There seems to be a problem with this auto-generated kube_config file, so I printed the contents of the file in debug and examined the source code associated with it generating the contents of the file:
[docs] def execute(self, context: Context):
eks_hook = EksHook(
aws_conn_id=self.aws_conn_id,
region_name=self.region,
)
with eks_hook.generate_config_file(
eks_cluster_name=self.cluster_name, pod_namespace=self.namespace
) as self.config_file:
return super().execute(context)
https://airflow.apache.org/docs/apache-airflow-providers-amazon/stable/_modules/airflow/providers/amazon/aws/hooks/eks.html
cluster_config = {
"apiVersion": "v1",
"kind": "Config",
"clusters": [
{
"cluster": {"server": cluster_ep, "certificate-authority-data": cluster_cert},
"name": eks_cluster_name,
}
],
"contexts": [
{
"context": {
"cluster": eks_cluster_name,
"namespace": pod_namespace,
"user": _POD_USERNAME,
},
"name": _CONTEXT_NAME,
}
],
"current-context": _CONTEXT_NAME,
"preferences": {},
"users": [
{
"name": _POD_USERNAME,
"user": {
"exec": {
"apiVersion": AUTHENTICATION_API_VERSION,
"command": "sh",
"args": [
"-c",
COMMAND.format(
python_executable=python_executable,
eks_cluster_name=eks_cluster_name,
args=args,
),
],
"interactiveMode": "Never",
}
},
}
],
}
Here it is executing a bash command, searching the COMMAND variable you can see the exact command executed as follows, you can see it is getting the eks token.
COMMAND = """
output=$({python_executable} -m airflow.providers.amazon.aws.utils.eks_get_token \
--cluster-name {eks_cluster_name} {args} 2>&1)
if [ $? -ne 0 ]; then
echo "Error running the script"
exit 1
fi
expiration_timestamp=$(echo "$output" | grep -oP 'expirationTimestamp: \\K[^,]+')

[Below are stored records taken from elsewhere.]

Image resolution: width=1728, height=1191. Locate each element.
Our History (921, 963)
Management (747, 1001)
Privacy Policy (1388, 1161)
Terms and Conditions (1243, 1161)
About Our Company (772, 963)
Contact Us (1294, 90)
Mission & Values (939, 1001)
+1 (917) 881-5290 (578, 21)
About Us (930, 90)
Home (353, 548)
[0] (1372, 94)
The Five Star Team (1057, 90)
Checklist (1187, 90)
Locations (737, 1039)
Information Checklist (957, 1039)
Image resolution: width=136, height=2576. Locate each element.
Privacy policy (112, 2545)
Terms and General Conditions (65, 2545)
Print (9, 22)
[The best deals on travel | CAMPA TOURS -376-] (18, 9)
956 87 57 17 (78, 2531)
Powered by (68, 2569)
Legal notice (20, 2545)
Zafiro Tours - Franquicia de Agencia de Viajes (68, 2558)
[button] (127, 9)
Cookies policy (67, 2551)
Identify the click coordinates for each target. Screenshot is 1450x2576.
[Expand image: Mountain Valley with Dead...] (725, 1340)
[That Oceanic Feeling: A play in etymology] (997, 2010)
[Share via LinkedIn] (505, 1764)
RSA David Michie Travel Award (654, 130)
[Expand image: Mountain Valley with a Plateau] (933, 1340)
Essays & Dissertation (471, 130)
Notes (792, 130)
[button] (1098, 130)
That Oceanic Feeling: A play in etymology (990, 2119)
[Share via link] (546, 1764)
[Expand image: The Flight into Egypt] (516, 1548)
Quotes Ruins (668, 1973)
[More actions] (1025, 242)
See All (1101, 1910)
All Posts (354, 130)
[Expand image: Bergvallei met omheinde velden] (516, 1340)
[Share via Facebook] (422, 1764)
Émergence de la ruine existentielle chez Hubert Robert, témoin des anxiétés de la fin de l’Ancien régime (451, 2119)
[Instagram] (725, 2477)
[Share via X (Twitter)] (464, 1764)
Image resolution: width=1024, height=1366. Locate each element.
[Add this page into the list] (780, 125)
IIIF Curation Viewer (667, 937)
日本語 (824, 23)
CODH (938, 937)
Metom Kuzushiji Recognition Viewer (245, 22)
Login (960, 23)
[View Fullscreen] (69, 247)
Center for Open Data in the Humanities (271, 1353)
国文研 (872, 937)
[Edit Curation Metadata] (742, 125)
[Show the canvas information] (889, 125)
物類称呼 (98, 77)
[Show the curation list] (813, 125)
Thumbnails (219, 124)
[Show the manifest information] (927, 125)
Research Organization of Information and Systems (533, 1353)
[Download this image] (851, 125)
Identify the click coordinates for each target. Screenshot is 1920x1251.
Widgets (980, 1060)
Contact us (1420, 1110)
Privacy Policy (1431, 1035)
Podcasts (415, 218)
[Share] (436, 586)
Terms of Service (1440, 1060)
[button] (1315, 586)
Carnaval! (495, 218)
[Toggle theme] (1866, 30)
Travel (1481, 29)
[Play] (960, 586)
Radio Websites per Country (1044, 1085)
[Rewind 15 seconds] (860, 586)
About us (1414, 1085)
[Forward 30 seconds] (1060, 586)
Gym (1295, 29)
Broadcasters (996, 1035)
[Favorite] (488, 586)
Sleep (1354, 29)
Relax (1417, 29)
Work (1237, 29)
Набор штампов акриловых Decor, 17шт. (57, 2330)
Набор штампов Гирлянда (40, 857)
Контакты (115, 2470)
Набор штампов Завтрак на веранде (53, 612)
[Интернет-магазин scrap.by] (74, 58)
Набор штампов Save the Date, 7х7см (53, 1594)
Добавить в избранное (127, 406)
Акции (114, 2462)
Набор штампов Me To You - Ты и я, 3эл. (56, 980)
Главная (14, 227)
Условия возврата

token=$(echo "$output" | grep -oP 'token: \\K[^,]+')
json_string=$(printf '{{"kind": "ExecCredential","apiVersion": \
"client.authentication.k8s.io/v1alpha1","spec": {{}},"status": \
{{"expirationTimestamp": "%s","token": "%s"}}}}' "$expiration_timestamp" "$token")
echo $json_string
"""
https://airflow.apache.org/docs/apache-airflow-providers-amazon/stable/_modules/airflow/providers/amazon/aws/utils/eks_get_token.html
[docs]def main():
parser = get_parser()
args = parser.parse_args()
eks_hook = EksHook(aws_conn_id=args.aws_conn_id, region_name=args.region_name)
access_token = eks_hook.fetch_access_token_for_cluster(args.cluster_name)
access_token_expiration = get_expiration_time()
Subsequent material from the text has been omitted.